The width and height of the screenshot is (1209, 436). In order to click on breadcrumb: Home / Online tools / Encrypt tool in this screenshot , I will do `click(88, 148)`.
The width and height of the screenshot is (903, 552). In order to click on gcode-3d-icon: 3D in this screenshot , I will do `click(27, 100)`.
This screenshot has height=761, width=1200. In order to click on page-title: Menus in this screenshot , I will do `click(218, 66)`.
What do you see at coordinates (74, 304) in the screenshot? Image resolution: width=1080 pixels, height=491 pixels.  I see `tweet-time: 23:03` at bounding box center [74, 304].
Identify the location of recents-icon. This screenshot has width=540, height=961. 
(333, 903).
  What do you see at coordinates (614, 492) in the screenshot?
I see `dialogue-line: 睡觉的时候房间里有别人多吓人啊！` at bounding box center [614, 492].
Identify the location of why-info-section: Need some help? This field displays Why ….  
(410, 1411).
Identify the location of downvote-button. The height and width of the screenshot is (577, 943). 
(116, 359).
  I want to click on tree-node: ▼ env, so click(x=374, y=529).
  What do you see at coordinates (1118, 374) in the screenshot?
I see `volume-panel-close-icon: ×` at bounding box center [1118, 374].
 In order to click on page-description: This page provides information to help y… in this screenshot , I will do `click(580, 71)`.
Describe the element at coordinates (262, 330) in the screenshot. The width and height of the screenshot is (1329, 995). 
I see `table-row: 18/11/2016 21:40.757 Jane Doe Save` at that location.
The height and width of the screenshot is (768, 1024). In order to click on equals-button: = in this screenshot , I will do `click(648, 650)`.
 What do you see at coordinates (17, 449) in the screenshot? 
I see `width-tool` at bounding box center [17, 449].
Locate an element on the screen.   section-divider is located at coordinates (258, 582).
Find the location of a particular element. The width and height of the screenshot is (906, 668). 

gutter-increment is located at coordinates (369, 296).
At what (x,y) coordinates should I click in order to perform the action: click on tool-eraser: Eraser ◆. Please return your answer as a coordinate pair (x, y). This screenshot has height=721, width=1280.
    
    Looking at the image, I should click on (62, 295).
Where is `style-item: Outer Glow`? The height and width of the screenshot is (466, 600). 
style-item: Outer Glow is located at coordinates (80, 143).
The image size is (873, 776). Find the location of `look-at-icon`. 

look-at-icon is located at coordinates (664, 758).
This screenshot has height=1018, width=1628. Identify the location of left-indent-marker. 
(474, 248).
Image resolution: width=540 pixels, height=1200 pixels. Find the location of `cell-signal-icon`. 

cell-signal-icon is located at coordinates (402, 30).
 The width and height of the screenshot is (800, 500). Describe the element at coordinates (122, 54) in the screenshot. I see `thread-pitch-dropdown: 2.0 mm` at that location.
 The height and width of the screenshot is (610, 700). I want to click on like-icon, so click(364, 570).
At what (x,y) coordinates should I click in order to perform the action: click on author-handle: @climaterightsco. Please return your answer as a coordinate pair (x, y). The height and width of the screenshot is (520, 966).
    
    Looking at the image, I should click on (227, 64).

__Your instructions__: Rewrite the records above as a Markdown table with the columns "Row" and "Record Line," giving each nonblank line its own numbered row and omitting the blank lines.

__Answer below__:
| Row | Record Line |
|---|---|
| 1 | The width and height of the screenshot is (1209, 436). In order to click on breadcrumb: Home / Online tools / Encrypt tool in this screenshot , I will do `click(88, 148)`. |
| 2 | The width and height of the screenshot is (903, 552). In order to click on gcode-3d-icon: 3D in this screenshot , I will do `click(27, 100)`. |
| 3 | This screenshot has height=761, width=1200. In order to click on page-title: Menus in this screenshot , I will do `click(218, 66)`. |
| 4 | What do you see at coordinates (74, 304) in the screenshot? Image resolution: width=1080 pixels, height=491 pixels.  I see `tweet-time: 23:03` at bounding box center [74, 304]. |
| 5 | Identify the location of recents-icon. This screenshot has width=540, height=961.  |
| 6 | (333, 903). |
| 7 |   What do you see at coordinates (614, 492) in the screenshot? |
| 8 | I see `dialogue-line: 睡觉的时候房间里有别人多吓人啊！` at bounding box center [614, 492]. |
| 9 | Identify the location of why-info-section: Need some help? This field displays Why ….   |
| 10 | (410, 1411). |
| 11 | Identify the location of downvote-button. The height and width of the screenshot is (577, 943).  |
| 12 | (116, 359). |
| 13 |   I want to click on tree-node: ▼ env, so click(x=374, y=529). |
| 14 |   What do you see at coordinates (1118, 374) in the screenshot? |
| 15 | I see `volume-panel-close-icon: ×` at bounding box center [1118, 374]. |
| 16 |  In order to click on page-description: This page provides information to help y… in this screenshot , I will do `click(580, 71)`. |
| 17 | Describe the element at coordinates (262, 330) in the screenshot. The width and height of the screenshot is (1329, 995).  |
| 18 | I see `table-row: 18/11/2016 21:40.757 Jane Doe Save` at that location. |
| 19 | The height and width of the screenshot is (768, 1024). In order to click on equals-button: = in this screenshot , I will do `click(648, 650)`. |
| 20 |  What do you see at coordinates (17, 449) in the screenshot?  |
| 21 | I see `width-tool` at bounding box center [17, 449]. |
| 22 | Locate an element on the screen.   section-divider is located at coordinates (258, 582). |
| 23 | Find the location of a particular element. The width and height of the screenshot is (906, 668).  |
| 24 | gutter-increment is located at coordinates (369, 296). |
| 25 | At what (x,y) coordinates should I click in order to perform the action: click on tool-eraser: Eraser ◆. Please return your answer as a coordinate pair (x, y). This screenshot has height=721, width=1280. |
| 26 |     Looking at the image, I should click on (62, 295). |
| 27 | Where is `style-item: Outer Glow`? The height and width of the screenshot is (466, 600).  |
| 28 | style-item: Outer Glow is located at coordinates (80, 143). |
| 29 | The image size is (873, 776). Find the location of `look-at-icon`.  |
| 30 | look-at-icon is located at coordinates (664, 758). |
| 31 | This screenshot has height=1018, width=1628. Identify the location of left-indent-marker.  |
| 32 | (474, 248). |
| 33 | Image resolution: width=540 pixels, height=1200 pixels. Find the location of `cell-signal-icon`.  |
| 34 | cell-signal-icon is located at coordinates (402, 30). |
| 35 |  The width and height of the screenshot is (800, 500). Describe the element at coordinates (122, 54) in the screenshot. I see `thread-pitch-dropdown: 2.0 mm` at that location. |
| 36 |  The height and width of the screenshot is (610, 700). I want to click on like-icon, so click(364, 570). |
| 37 | At what (x,y) coordinates should I click in order to perform the action: click on author-handle: @climaterightsco. Please return your answer as a coordinate pair (x, y). The height and width of the screenshot is (520, 966). |
| 38 |     Looking at the image, I should click on (227, 64). |